Fitness for Lacrosse

If you were looking at lacrosse from any other sport and you would have to realize that fitness is paramount in playing the “fastest game on two feet”. How often do you see lacrosse players over 200lbs? Not often.

Along with fitness comes the need for an understanding of nutrition and what affects it can have on you as a players. Both protiens and carbohydrates play an important part and know how much to eat of each one is needed.

Below is part of an article taken from StikGuru Lacrosse and has some good information in regards to carbohydrates and how much you need to fuel your body.

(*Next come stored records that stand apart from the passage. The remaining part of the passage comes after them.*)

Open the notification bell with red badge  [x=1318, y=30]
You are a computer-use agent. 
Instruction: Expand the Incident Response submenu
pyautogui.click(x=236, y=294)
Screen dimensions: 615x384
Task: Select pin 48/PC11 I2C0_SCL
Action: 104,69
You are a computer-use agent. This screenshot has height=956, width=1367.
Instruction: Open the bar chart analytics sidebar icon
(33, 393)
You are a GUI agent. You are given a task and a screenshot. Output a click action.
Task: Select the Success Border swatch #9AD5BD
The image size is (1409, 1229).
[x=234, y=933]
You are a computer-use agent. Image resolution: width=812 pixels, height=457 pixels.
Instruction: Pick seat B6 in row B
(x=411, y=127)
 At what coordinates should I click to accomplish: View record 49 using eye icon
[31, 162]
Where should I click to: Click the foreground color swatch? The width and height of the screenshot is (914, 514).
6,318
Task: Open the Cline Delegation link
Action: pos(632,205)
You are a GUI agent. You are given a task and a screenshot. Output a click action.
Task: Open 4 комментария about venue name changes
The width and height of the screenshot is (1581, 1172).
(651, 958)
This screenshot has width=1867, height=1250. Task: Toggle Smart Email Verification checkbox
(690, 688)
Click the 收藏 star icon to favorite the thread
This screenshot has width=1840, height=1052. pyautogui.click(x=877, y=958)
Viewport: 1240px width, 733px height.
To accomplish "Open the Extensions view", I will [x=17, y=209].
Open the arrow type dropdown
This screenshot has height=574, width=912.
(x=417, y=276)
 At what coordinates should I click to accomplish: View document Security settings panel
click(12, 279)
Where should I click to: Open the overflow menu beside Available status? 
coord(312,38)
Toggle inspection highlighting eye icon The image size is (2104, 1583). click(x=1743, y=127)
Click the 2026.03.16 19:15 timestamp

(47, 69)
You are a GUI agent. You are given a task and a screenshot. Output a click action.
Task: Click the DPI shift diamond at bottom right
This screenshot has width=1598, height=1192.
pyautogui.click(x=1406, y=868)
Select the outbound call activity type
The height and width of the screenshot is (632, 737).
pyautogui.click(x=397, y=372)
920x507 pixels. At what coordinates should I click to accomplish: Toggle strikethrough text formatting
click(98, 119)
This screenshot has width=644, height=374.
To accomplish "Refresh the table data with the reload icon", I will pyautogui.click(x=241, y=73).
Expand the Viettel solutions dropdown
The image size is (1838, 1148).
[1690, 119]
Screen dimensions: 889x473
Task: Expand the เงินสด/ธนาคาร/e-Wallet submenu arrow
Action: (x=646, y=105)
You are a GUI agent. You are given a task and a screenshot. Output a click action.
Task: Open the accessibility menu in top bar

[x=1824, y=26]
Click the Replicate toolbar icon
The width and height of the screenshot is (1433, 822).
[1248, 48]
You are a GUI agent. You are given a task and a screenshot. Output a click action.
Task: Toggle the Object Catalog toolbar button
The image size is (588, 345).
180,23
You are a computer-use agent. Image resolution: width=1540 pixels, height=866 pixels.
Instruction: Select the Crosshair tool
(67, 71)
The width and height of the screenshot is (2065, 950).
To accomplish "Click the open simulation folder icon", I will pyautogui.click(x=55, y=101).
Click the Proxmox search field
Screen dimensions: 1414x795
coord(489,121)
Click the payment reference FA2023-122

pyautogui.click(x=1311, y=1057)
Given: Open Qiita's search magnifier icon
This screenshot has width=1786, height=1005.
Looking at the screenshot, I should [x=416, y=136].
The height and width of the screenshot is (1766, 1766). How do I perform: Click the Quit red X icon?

Carbohydrates = Fuel = Performance

Carbohydrates are the main fuel for muscles and the brain. Carbohydrates = Energy. There are two types of carbohydrates. Simple and complex. Simple carbohydrates are candy, donuts, soda, and fruits. Simple carbohydrates provide energy for short amounts of time while complex carbohydrates such as pasta, whole grain cereals, bread, rice, and beans provide a balanced energy output over the long haul. Now, what about carbohydrate gels and drinks for lacrosse nutrition? These are very helpful for all athletes and should be considered in your plan for fueling your body. They are quick and easy to use before, during, and after your exercise, practices, and games.

Research says that your intake during heavy exercise should be .5 carbohydrates per pound of body weight per hour. See the example below. Taken from www.latriathlon.com website. To read the entire article click here.

Research shows that a carbohydrate intake of roughly 0.5 gram per pound of body weight (1 g/kg) during each hour of exercise improves performance by providing muscles with extra energy. For example, a 121-lb (55-kg) female athlete should ingest around 55 grams of carbohydrate per hour of exercise, while a 198-lb (90-kg) male athlete should ingest roughly 90 g/hour. That carbohydrate can come from sports drinks, carbohydrate gels (with sufficient water; about 16-oz water per packet of gel), or other sources of carbohydrate. There is no benefit in exceeding 0.5 grams of carbohydrate per pound per hour (1 g/kg/hour) because the body has a limited capacity to burn the carbohydrate ingested during exercise. As a means of comparison, one quart (~ 1 liter) of Gatorade or Gatorade Endurance Formula contains 60 grams of carbohydrate.